Cuneiform and the Bible, Lesley Adkins
In the early nineteenth century, the Frenchman Jean-François Champollion embarked on deciphering Egyptian hieroglyphs, because he was fascinated by the origins of the world and thought he might gain access to texts that were far older than the Bible. In this he was successful, and the full story is told in my book The Keys of Egypt, including his dramatic breakthrough in 1822, followed by his tragically early death a decade later. Had he lived, it is curious to think that he would certainly have followed with interest and energy the last great linguistic challenge – the decipherment of cuneiform – and would have entered into correspondence with the man who did the most for decipherment: Henry Creswicke Rawlinson. I have recently turned my attention to Rawlinson’s story, published as Empires of the Plain: Henry Rawlinson and the Lost Languages of Babylon, a story that is full of adventure, linguistic challenges and the discovery of civilizations that were to prove the veracity of Old Testament stories.
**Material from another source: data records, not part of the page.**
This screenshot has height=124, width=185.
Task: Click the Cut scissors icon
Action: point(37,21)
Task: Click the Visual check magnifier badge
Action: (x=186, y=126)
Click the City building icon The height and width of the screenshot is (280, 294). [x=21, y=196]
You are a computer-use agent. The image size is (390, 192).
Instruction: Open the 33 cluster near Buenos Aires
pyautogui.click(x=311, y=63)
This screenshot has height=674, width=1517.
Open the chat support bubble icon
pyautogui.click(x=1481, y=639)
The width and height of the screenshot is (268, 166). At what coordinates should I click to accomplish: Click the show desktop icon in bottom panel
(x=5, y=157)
Letter sent by the high priest Lu’enna to the king of Lagash (maybe Urukagina), informing him of his son’s death in combat. Terracotta, c. 2400 BC, found in Telloh (ancient Girsu). [http://en.wikipedia.org]
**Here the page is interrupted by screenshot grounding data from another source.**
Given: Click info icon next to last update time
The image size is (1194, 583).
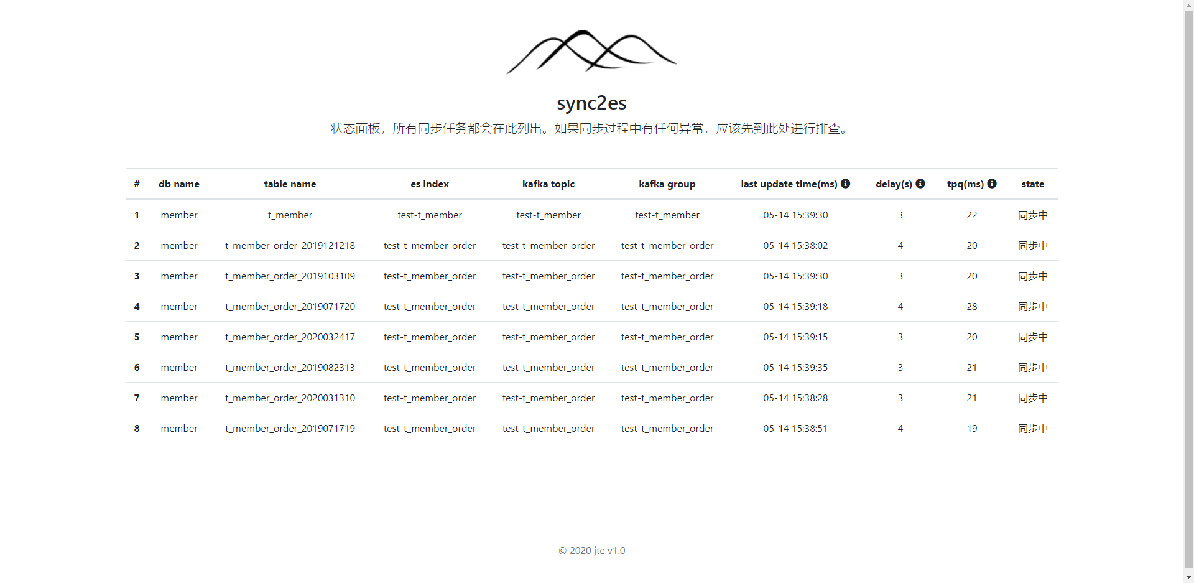Looking at the screenshot, I should (x=845, y=184).
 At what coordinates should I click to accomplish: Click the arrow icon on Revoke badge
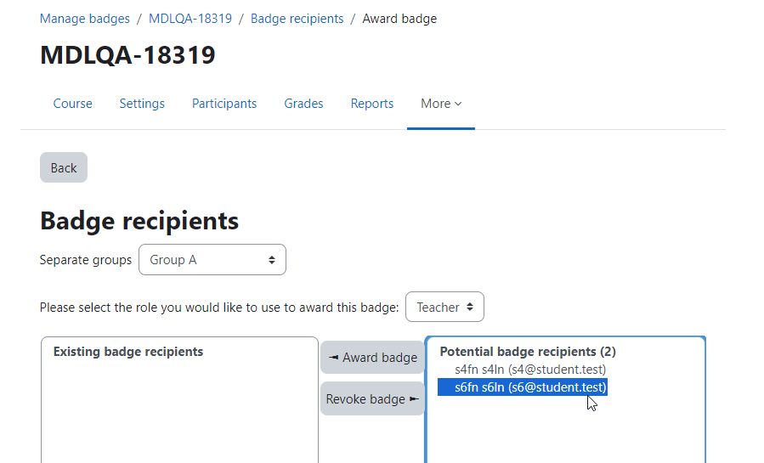[x=414, y=399]
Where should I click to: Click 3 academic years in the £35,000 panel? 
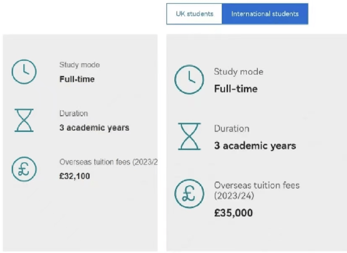point(255,146)
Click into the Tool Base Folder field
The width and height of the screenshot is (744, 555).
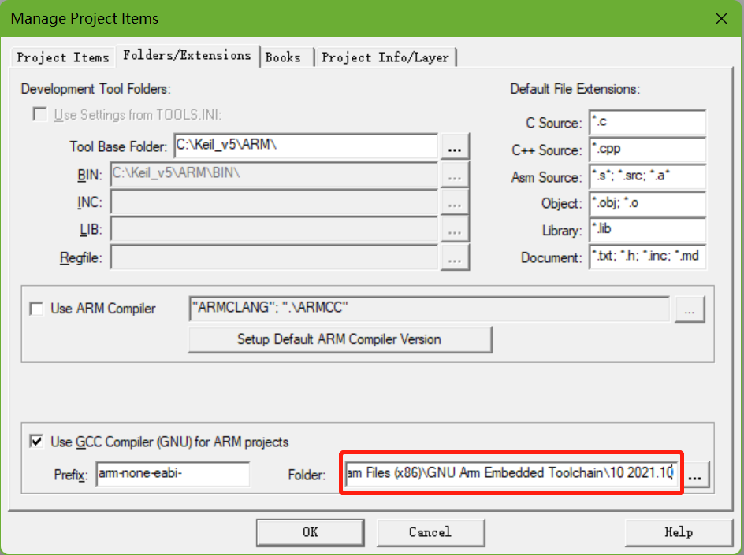304,146
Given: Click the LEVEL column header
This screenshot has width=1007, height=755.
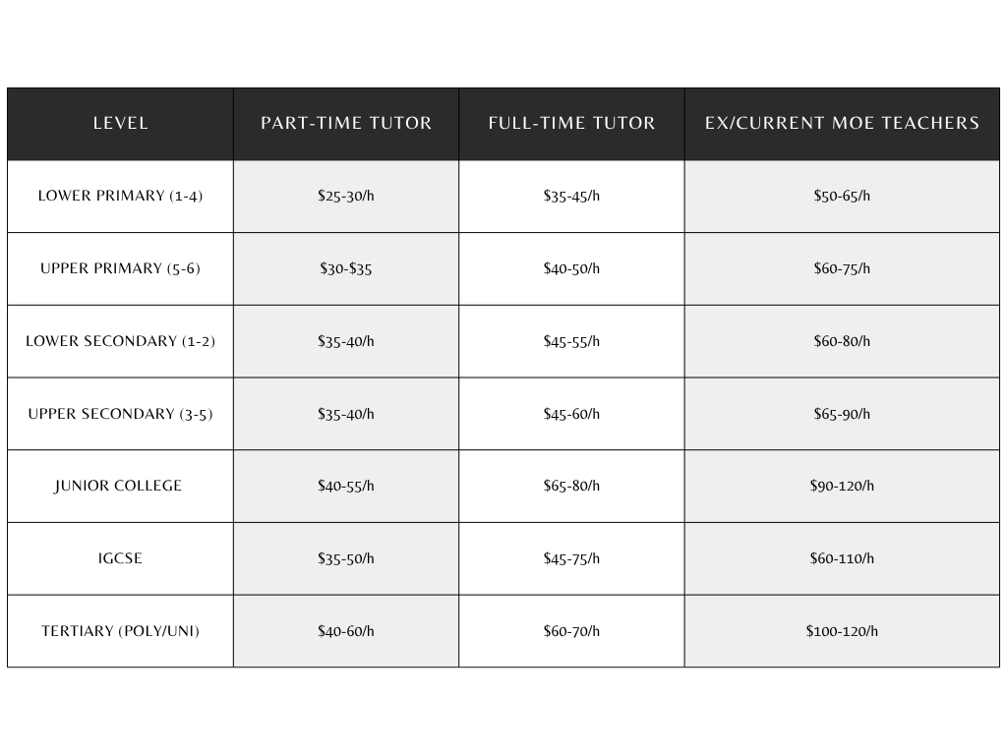Looking at the screenshot, I should point(120,124).
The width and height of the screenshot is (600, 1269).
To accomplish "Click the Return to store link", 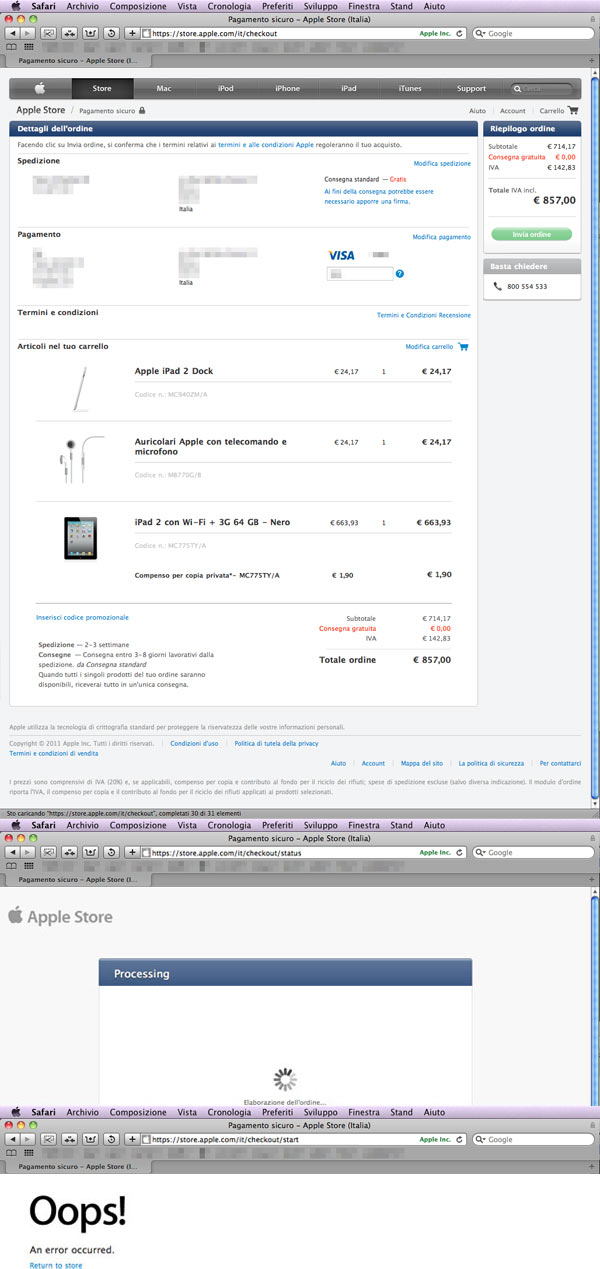I will pyautogui.click(x=56, y=1265).
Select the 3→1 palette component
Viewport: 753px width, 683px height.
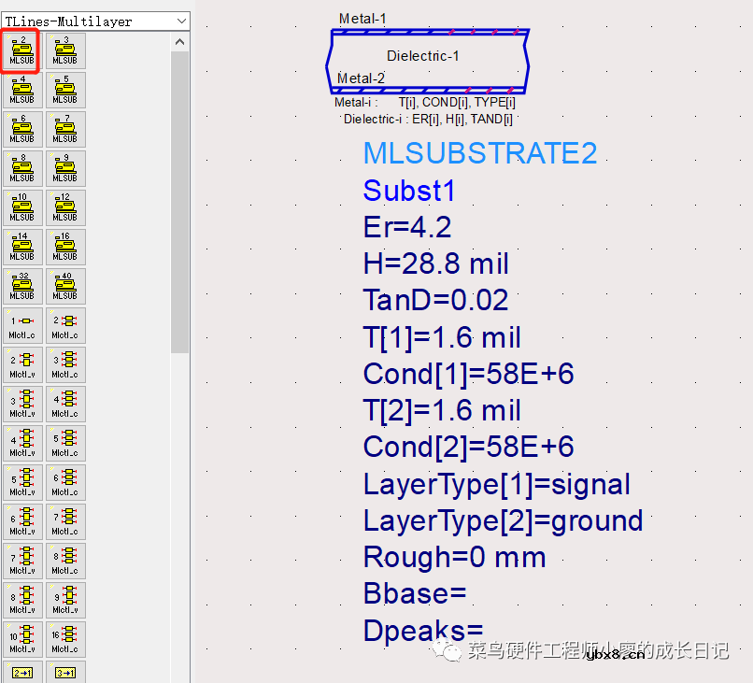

Rawlinson was born in 1810 at Chadlington in Oxfordshire, England, and so was twenty years younger than Champollion. At school, he proved himself very able at Latin and ancient Greek, but decided that he did not want to go to university, but preferred to enter the army. At the age of seventeen he went to India as a military cadet in the East India Company, but his interest in languages did not flag, and he began to learn Hindustani, Marathi and Persian. He was so proficient at Persian that he was sent with a military mission to Persia, nowadays called Iran, where he came face to face with cuneiform inscriptions, initially at the ancient city of Persepolis, but later on he discovered inscriptions carved on rock faces. Many of them were trilingual – written in three languages. The most crucial inscription was on the face of a mountain at Bisitun in western Persia, close to the border with modern-day Iraq, which was an enormous monument carved on the orders of Darius the Great. It was regarded as inaccessible, because the path to it had been quarried away after the inscription was finished. Nobody had reckoned on Rawlinson, though, who by chance was posted to the remote town of Kermanshah, just twenty miles away. Rawlinson had not only become obsessed with cuneiform, he was also an excellent and daring mountaineer.